You will need to look for signs of injury and look for foreign bodies or abnormalities. Then, immediately report these findings to your veterinarian. You should examine both eyes and note down any symptoms. If symptoms are not obvious and your eye appears normal, you should call your vet immediately. However, if your eye feels painful or inflamed, contact an emergency room during operating hours.

It may be possible to flush the horse’s eyes with saline, or use drops/ointment for his eyes. Before you do this, it is best to have your vet give you the go ahead. To prevent any other items from getting in the horse’s eyes or around it, a fly mask is a good idea.


Can I ride my horse with a fly mask?

Flies can be very irritating to horses and require a lot more work to get rid of them.

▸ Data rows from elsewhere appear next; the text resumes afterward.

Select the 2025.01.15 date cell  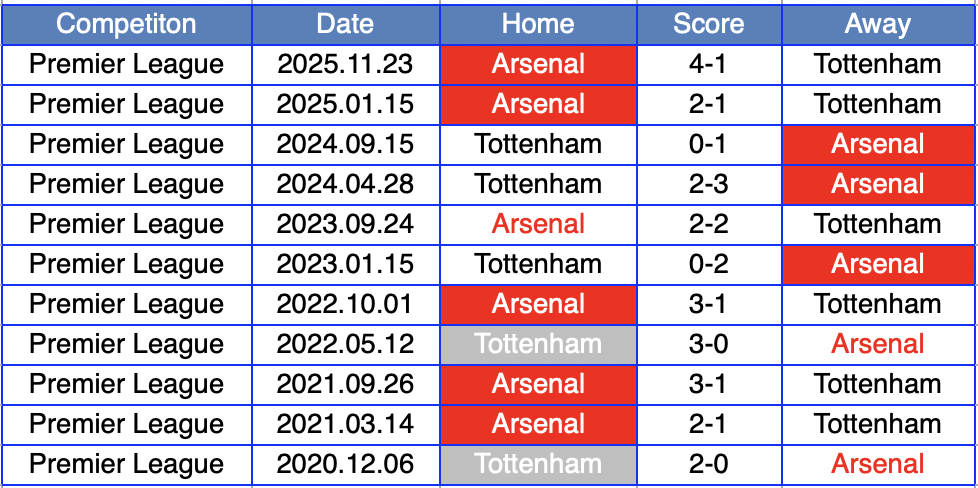pos(345,104)
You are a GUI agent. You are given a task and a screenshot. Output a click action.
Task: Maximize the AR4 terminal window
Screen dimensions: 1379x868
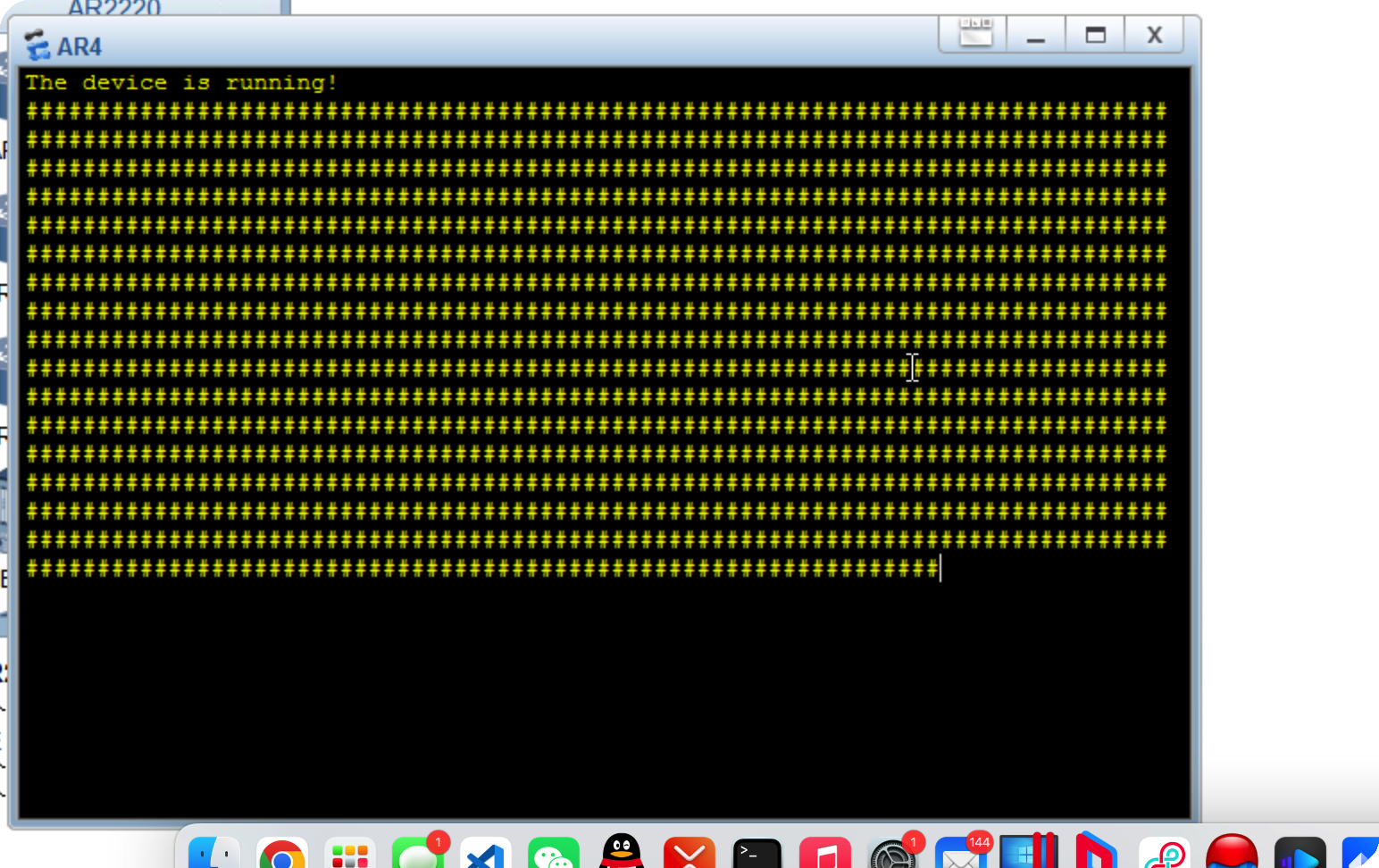click(1095, 36)
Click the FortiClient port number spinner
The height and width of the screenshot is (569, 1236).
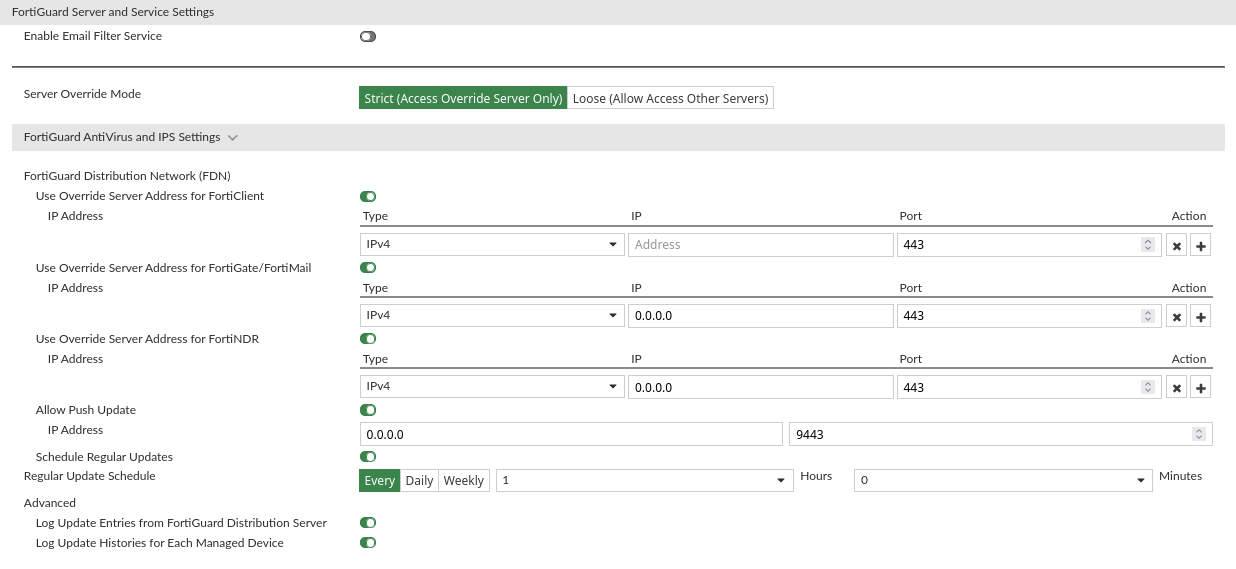[1147, 245]
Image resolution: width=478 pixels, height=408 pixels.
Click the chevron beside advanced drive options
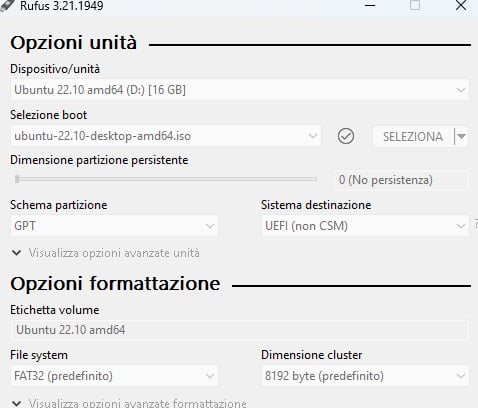(17, 253)
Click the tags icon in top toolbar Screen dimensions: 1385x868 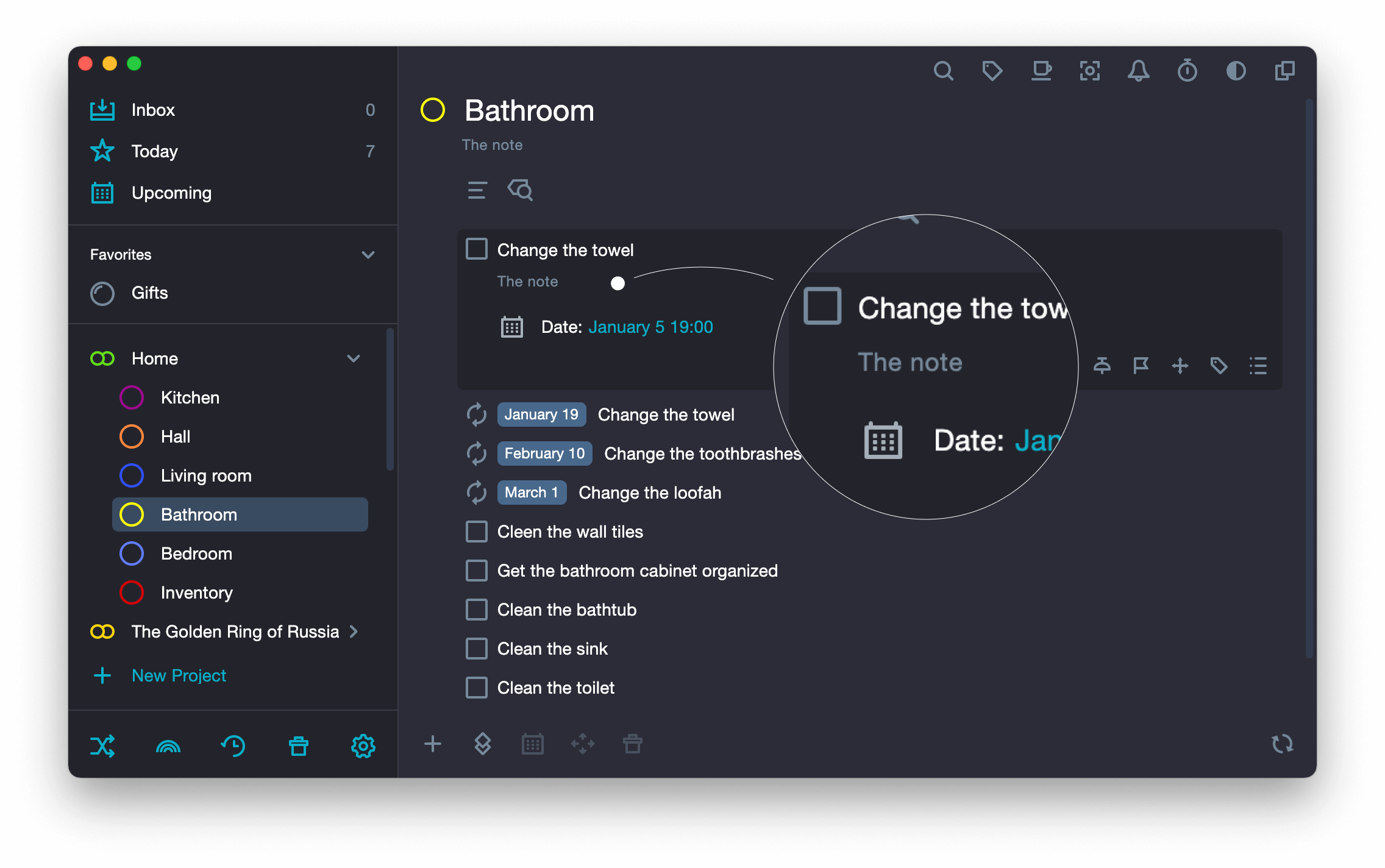tap(992, 71)
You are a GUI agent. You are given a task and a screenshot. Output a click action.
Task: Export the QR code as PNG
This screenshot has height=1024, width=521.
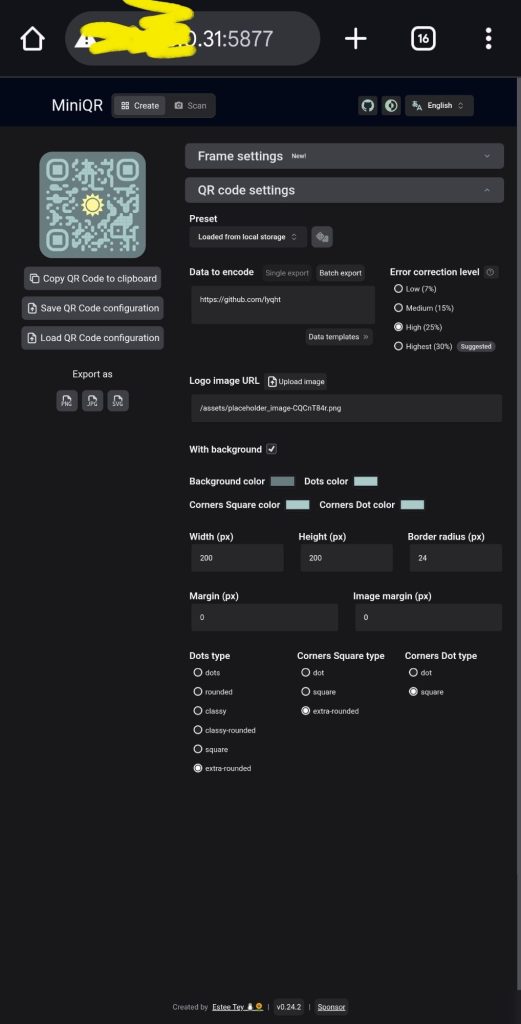point(67,401)
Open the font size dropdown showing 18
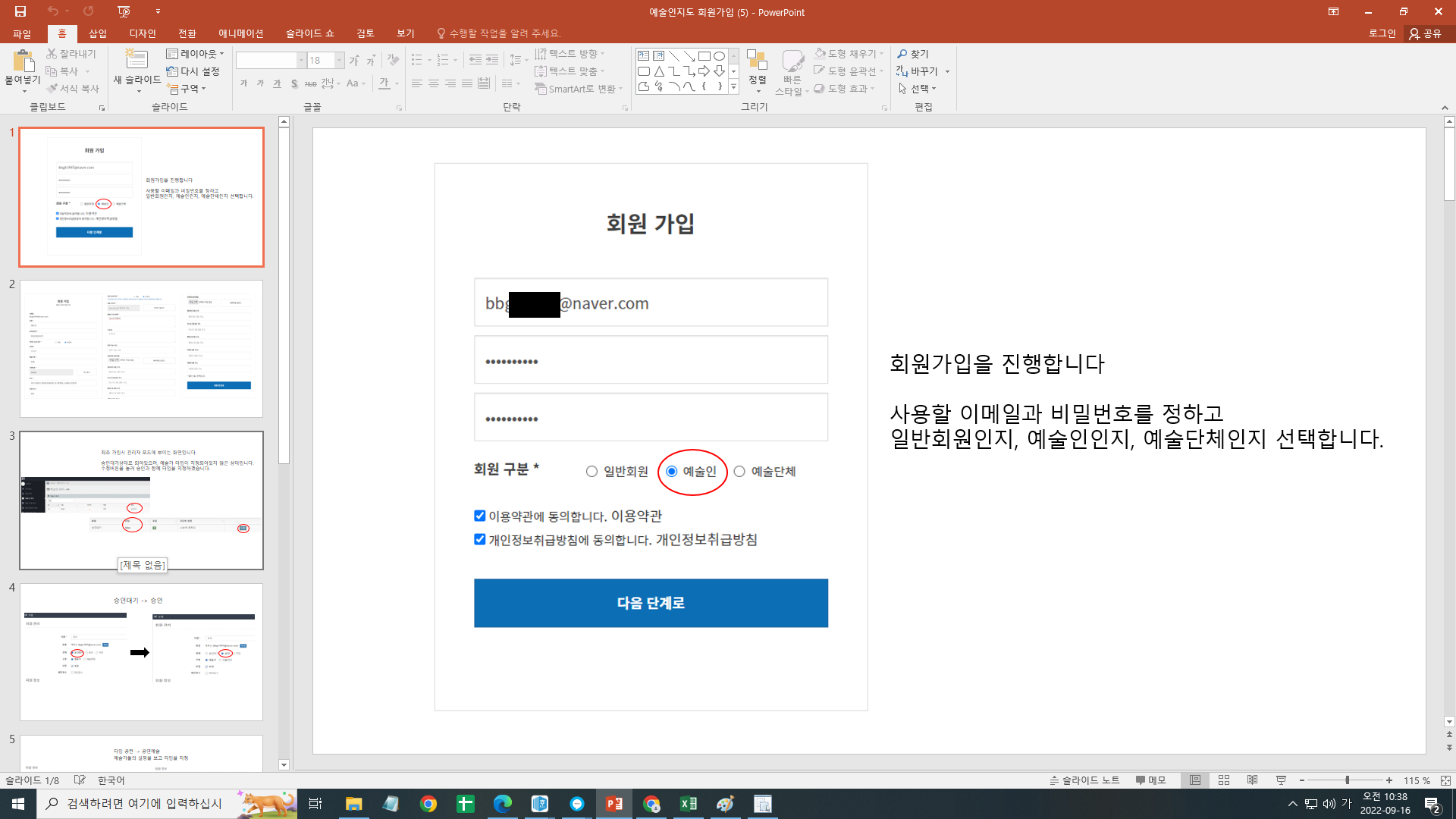Screen dimensions: 1456x819 (339, 61)
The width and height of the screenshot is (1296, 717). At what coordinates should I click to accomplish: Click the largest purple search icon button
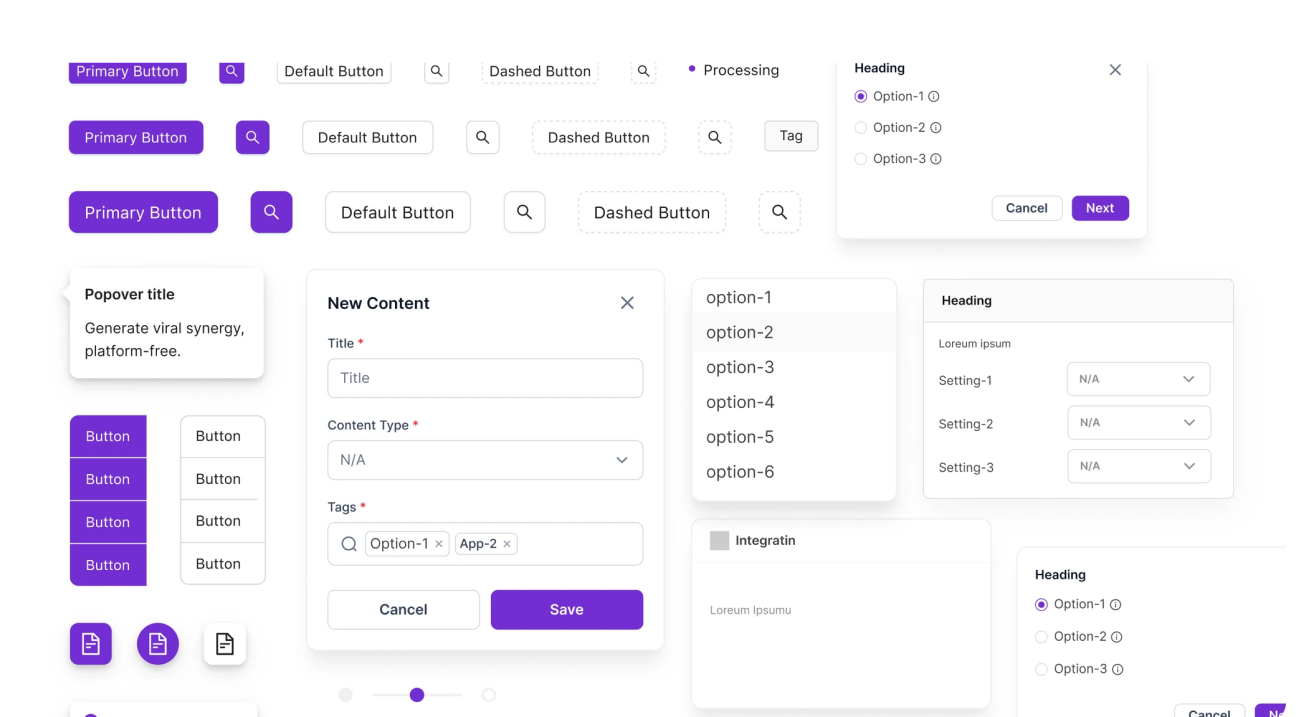click(x=271, y=212)
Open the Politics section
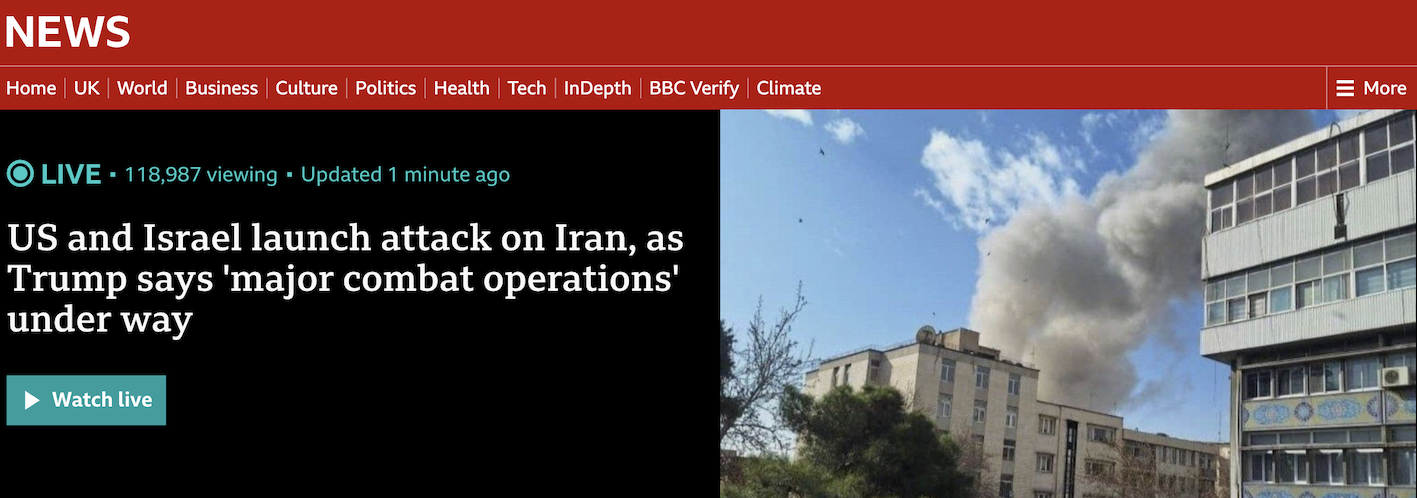The width and height of the screenshot is (1417, 498). click(386, 88)
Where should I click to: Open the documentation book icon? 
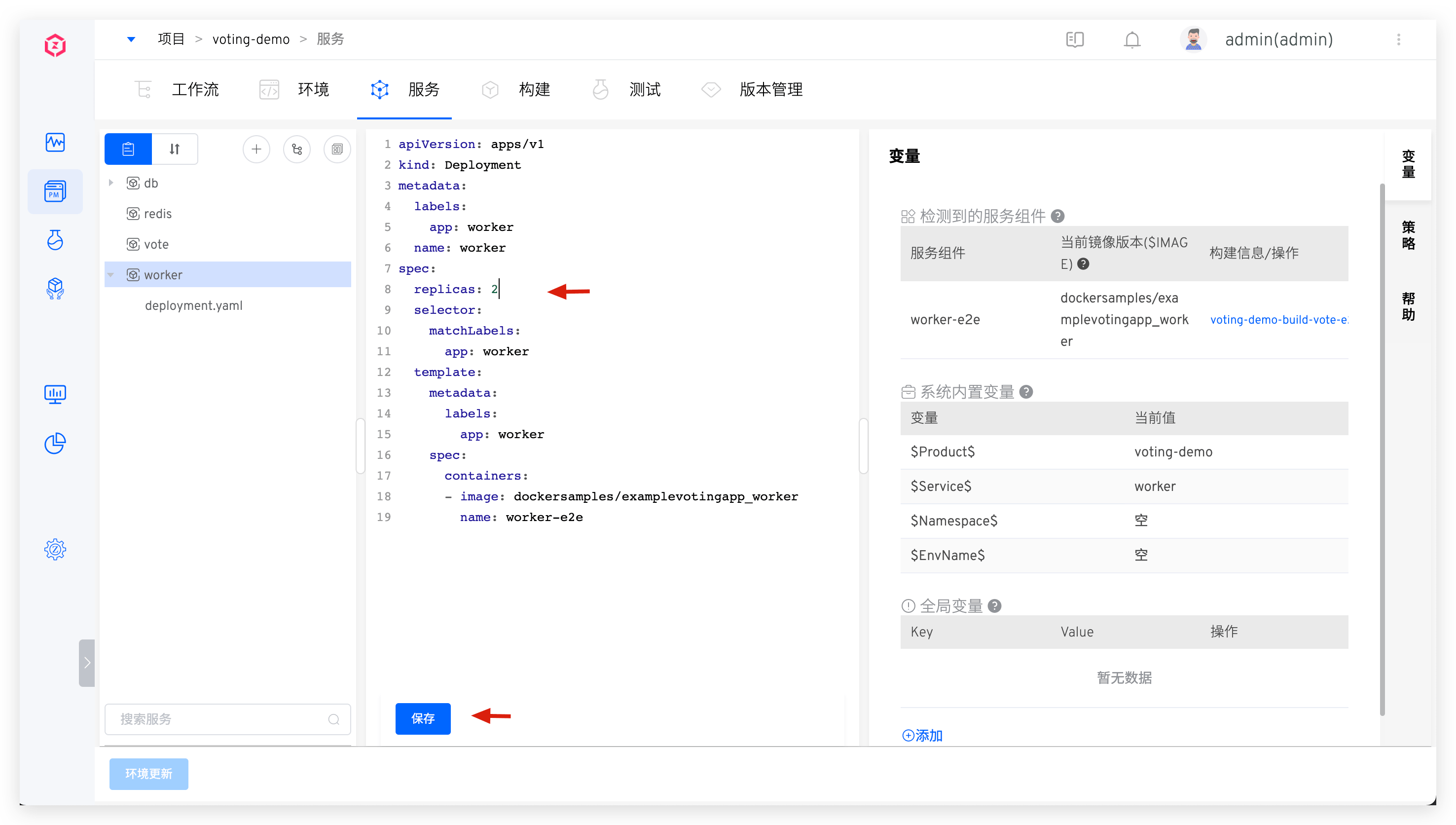click(x=1074, y=39)
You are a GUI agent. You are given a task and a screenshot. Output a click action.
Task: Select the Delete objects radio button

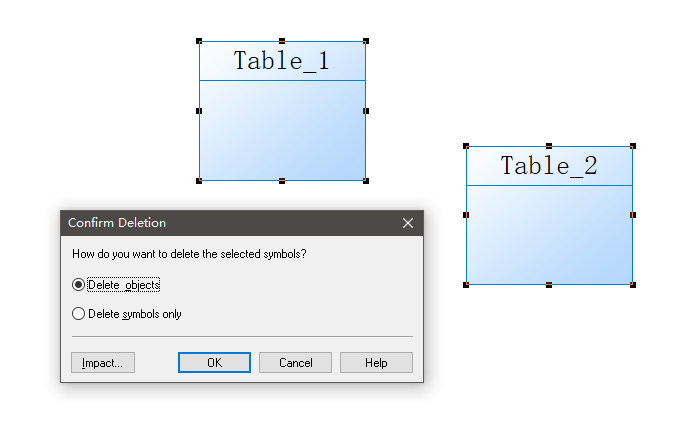pos(79,285)
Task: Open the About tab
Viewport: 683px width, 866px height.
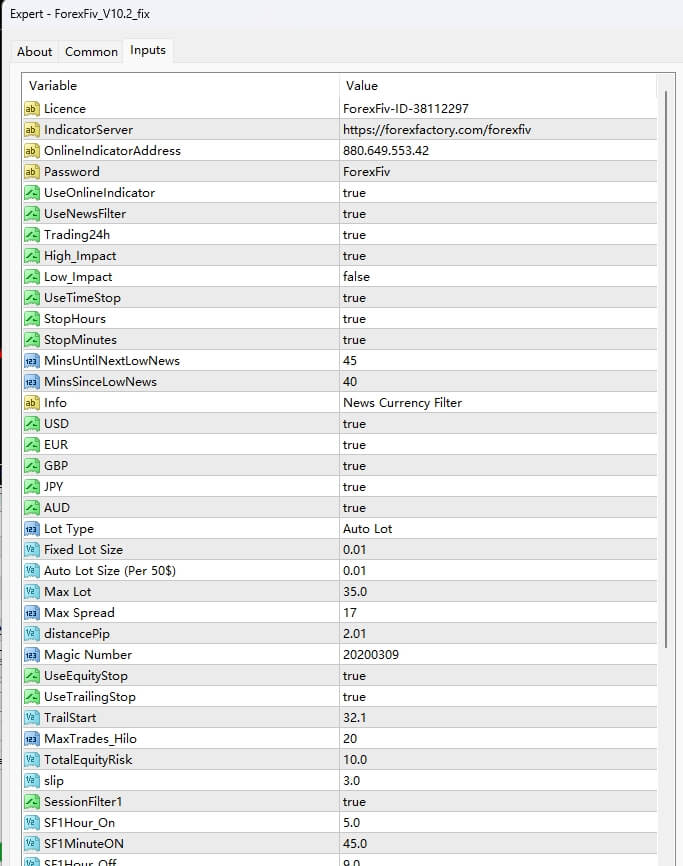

Fly masks can be used to ride horses, but not all masks are suitable. Some masks won’t feel comfortable while riding, others won’t let your horse see through them and some won’t fit properly onto your horse’s bridle. Here are some tips for finding the right fly mask.

  • Choose a helmet that was specifically made for riding.
  • Make sure you choose a quality one made from non-abrasive materials with a soft lining.
  • It should fit your horse’s head so it can rest comfortably against their faces. The mask should be at least one inch below the horse’s cheekbones. This will ensure that the mask is completely covered.
  • Your horse must have complete clearance from the fly mask. It must not touch the horse’s eyes or their eyelashes. To prevent contact, most riding fly masks have insets or darts that are rounded.
  • Make sure to inspect the mask for any rips or worn areas. Also, make sure there aren’t any stray fibers or meshes that could cause problems. Replace the mask if you find any of these, or any sores or rubs after riding with it.
  • If you live in an area with midges or gnats, consider buying a fly mask and ear bonnets. Your horse might not like the idea of having their ears covered.


You should also ensure that the mask does not fit too tightly against your horse’s head. The mask can cause sores and rubs to sensitive areas of the horse’s face.

Make sure to take off the fly mask before your horse goes to bed at night.